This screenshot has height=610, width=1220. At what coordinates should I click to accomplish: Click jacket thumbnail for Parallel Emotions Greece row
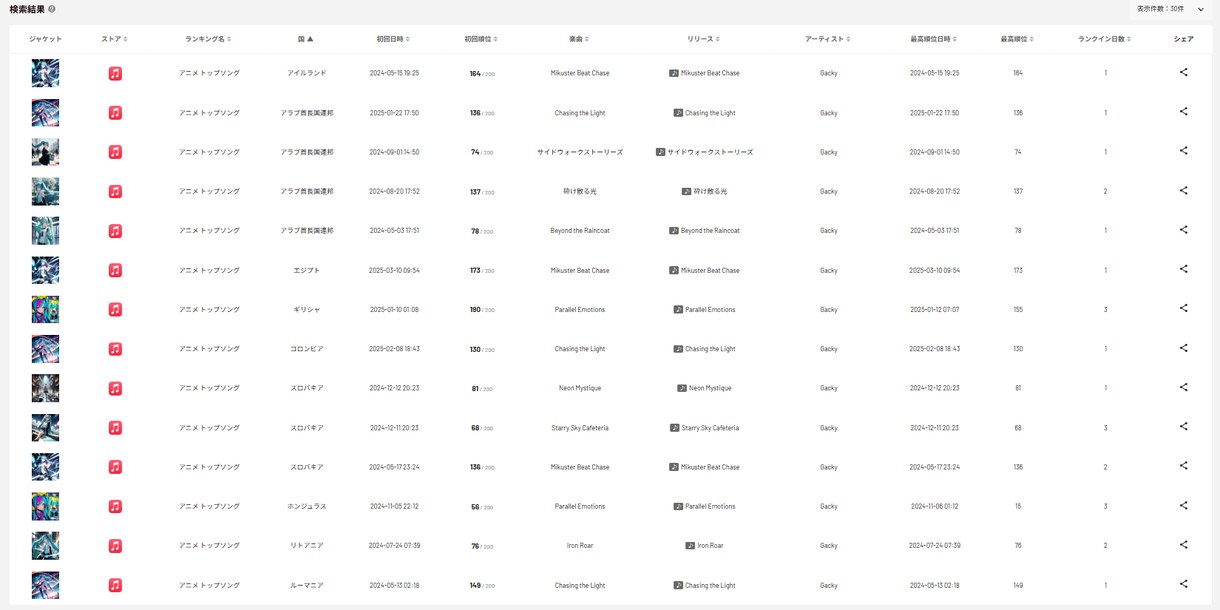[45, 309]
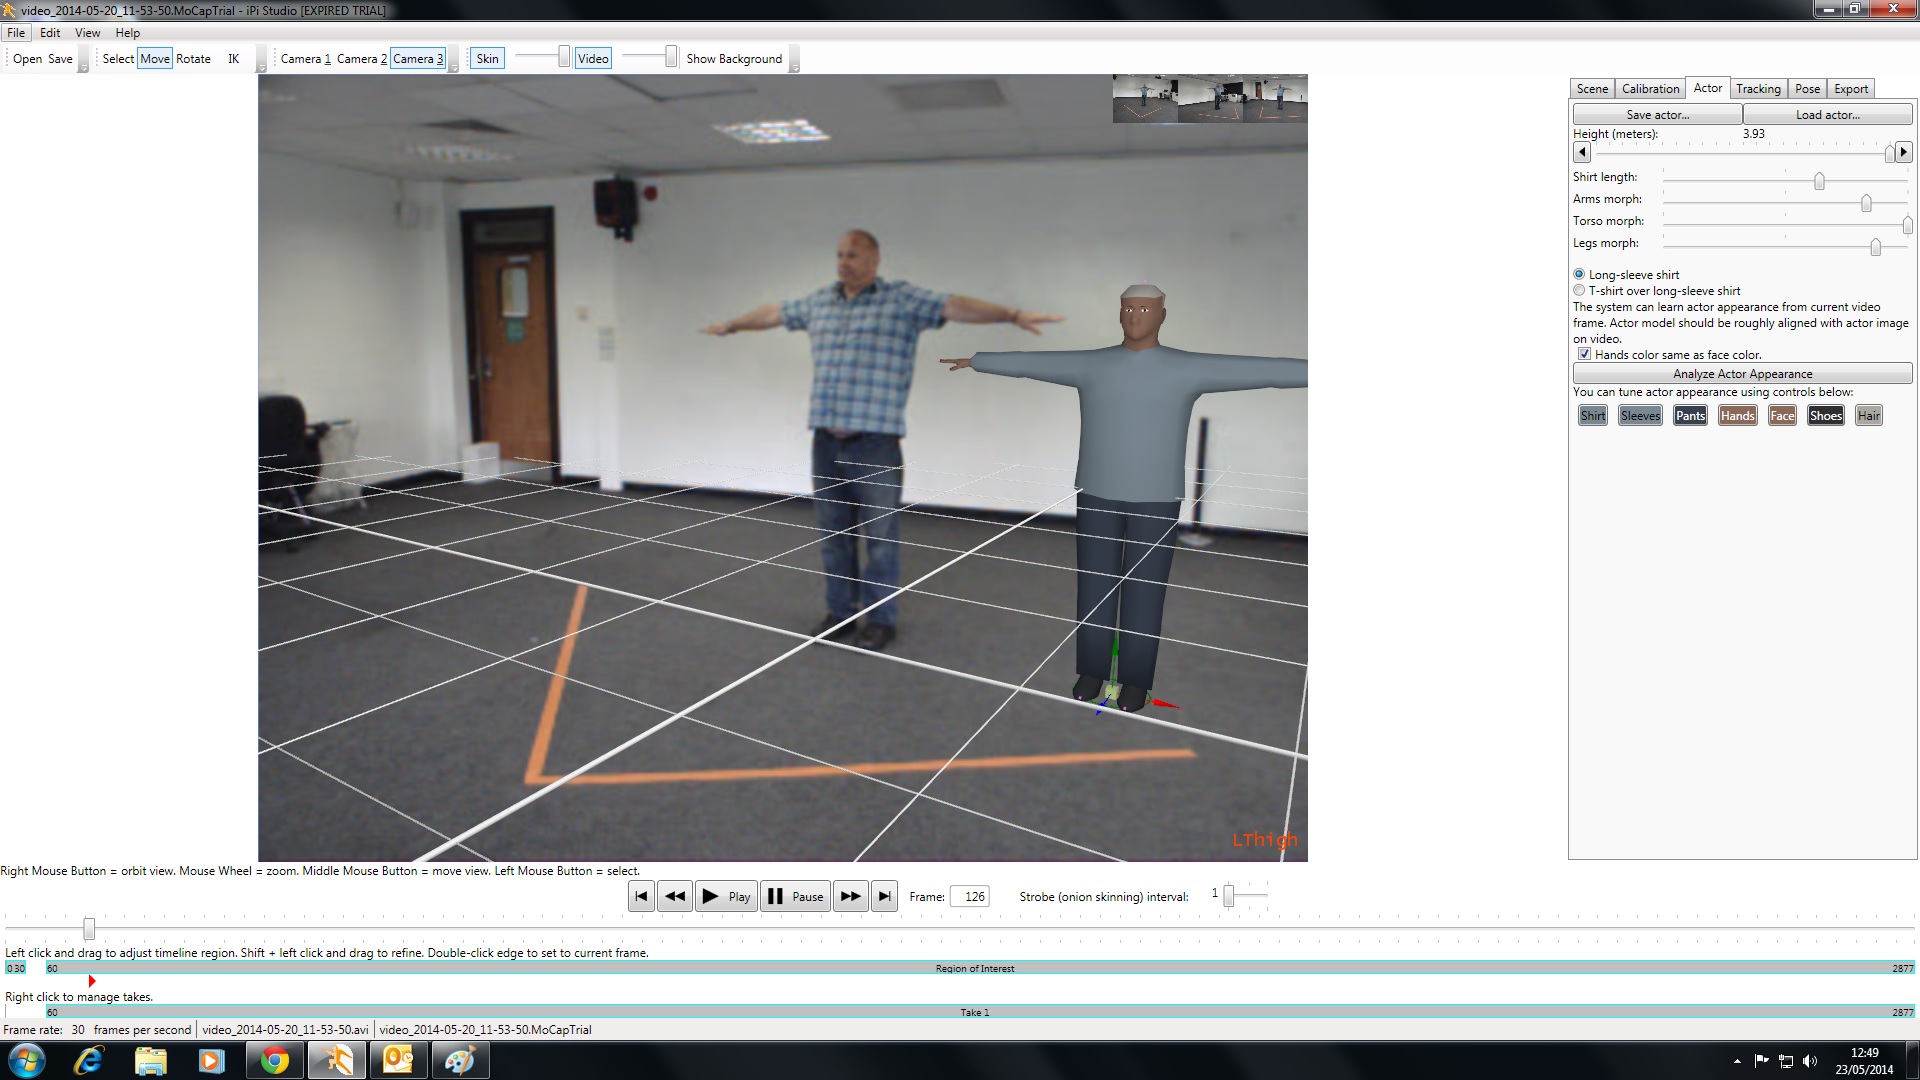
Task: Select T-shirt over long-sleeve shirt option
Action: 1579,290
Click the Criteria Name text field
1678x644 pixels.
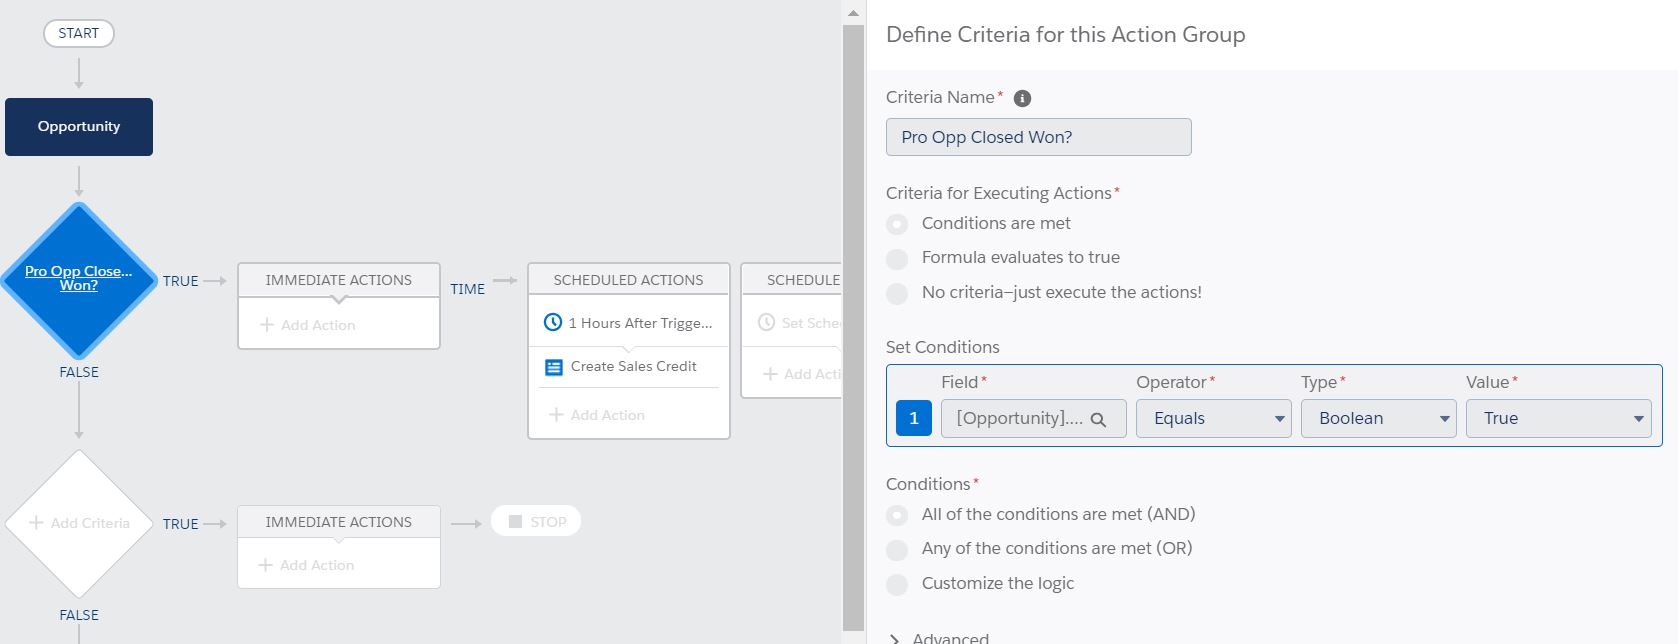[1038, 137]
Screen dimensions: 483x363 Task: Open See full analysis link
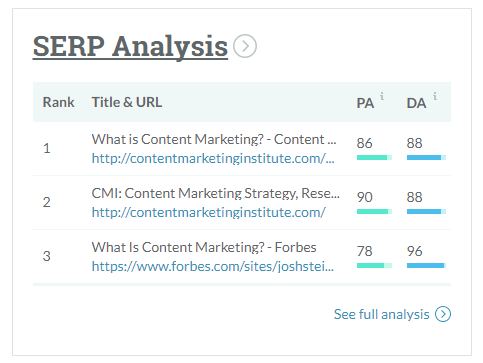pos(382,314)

→ STATED PROBLEM
Format the lines of the material from the line containing "Click the Criteria Name text field" through the end of the material as a numbered list, skipping any blank lines and leaving out the pictures.

→ WORKED SOLUTION
1. Click the Criteria Name text field
2. 1678x644 pixels.
3. [1038, 137]
4. Screen dimensions: 483x363 Task: Open See full analysis link
5. pos(382,314)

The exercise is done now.